Au rebond : « Les coupables, c’est maintenant notre propre “moi”, notre propre “égo”, notre propre “mental égaré et enchaîné” comme au temps de l’esclavage… »

Réagissant à l’éditorial de notre édition du mercredi, 22 juin dernier intitulé « NE SURTOUT PAS SE LAISSER DEMORALISER », notre compatriote Boubacar Touré, juriste à Montréal (Canada), nous a fait parvenir les mots qui suivent, frappés au coin du bon sens et qui valent appel à dominer nos égos pour consacrer tous nos efforts à la reconstruction de l’Etat-nation malien.

 

Bonjour M. Diallo et merci pour cet éditorial qui est très intéressant.

C’est vraiment regrettable de constater le manque de culture politique, de cohérence dans le débat pour donner une nouvelle respiration à ce pays au moment où la cohésion est indispensable à notre survie existentielle.

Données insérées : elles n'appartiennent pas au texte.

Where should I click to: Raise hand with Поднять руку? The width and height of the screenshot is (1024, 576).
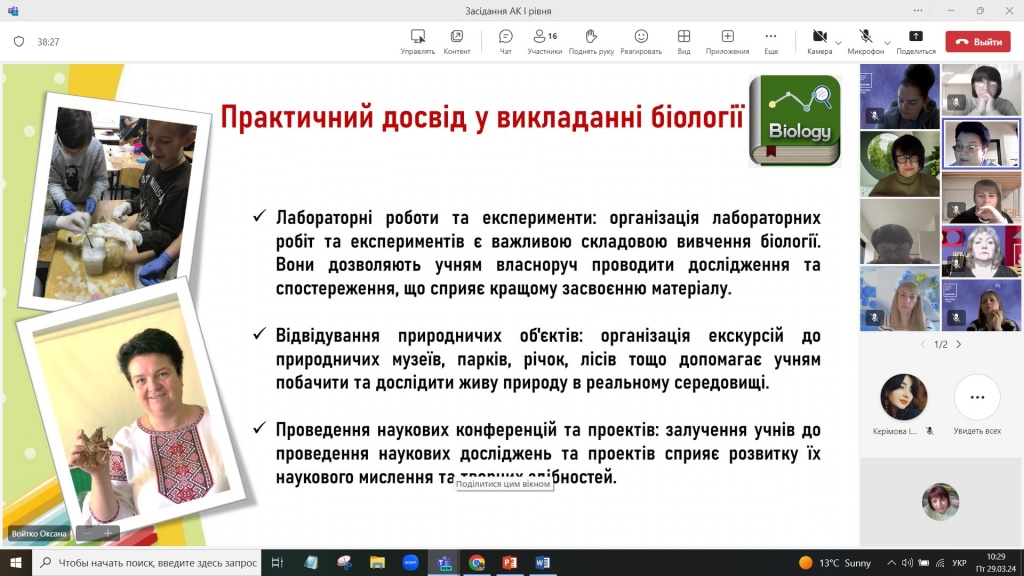pyautogui.click(x=591, y=41)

C’est encore dans ce contexte que le naturel chassé revient au galop, celui des calculs stratégiques et d’adversité. Toute cette agitation n’augure rien de rassurant pour la défense des intérêts du Mali, sauf la confirmation que les mœurs politiques n’évoluent pas au Mali. La caractéristique est le manque de maturité politique, du sens de l’Etat et de l’irresponsabilité endémique. Les espoirs fondés sur la prière voleront en éclats et le fatalisme sera l’opium du peuple pendant que les manipulateurs de la fibre religieuse prospérèrent sur le vendre des âmes vulnérables. Le chemin de la croix pour le futur du Mali est parsemé d’épines transformant des illusions en cauchemar si on n’adopte pas des vraies valeurs de sacrifice, de patriotisme et d’engagement constructif pour l’avenir de notre pays. Les coupables ne sont plus ceux qui sont désignés, mais c’est maintenant notre propre “moi”, notre propre “égo”,notre propre “mental égaré et enchaîné” comme au temps de l’esclavage qui a formaté le corps et l’esprit, dépersonnalisant toutes les fonctions créatrices humaines. Ce n’est plus la notion “être” remplacée par la notion “devenir”. L’initiative personnelle est remplacée par la séduction d’une projection du charme miroité par l’imaginaire de ressembler à l’autre, même au prix cher en de la prédation. Se pose la question fondamentale d’une identité malienne, laquelle est face à toutes les dérives socio-politiques et culturelles… L’échec de l’éducation, la perte des valeurs et des repères n’ont-ils pas sevré la vitalité de l’émergence d’une conscience nationale civilisatrice, l’expression de la fierté orientée vers un progrès social au service d’une dignité exemplaire ? Toutes nos œuvres doivent être consacrées à la reconstruction de l’Etat-nation malien. C’est le travail qui libère à la place des élucubrations provenant du spectacle sur les réseaux sociaux, les invectives, les calomnies, les injures : en un mot ceux qui transforment ce précieux outil d’information et de communication en forum de déshonneur.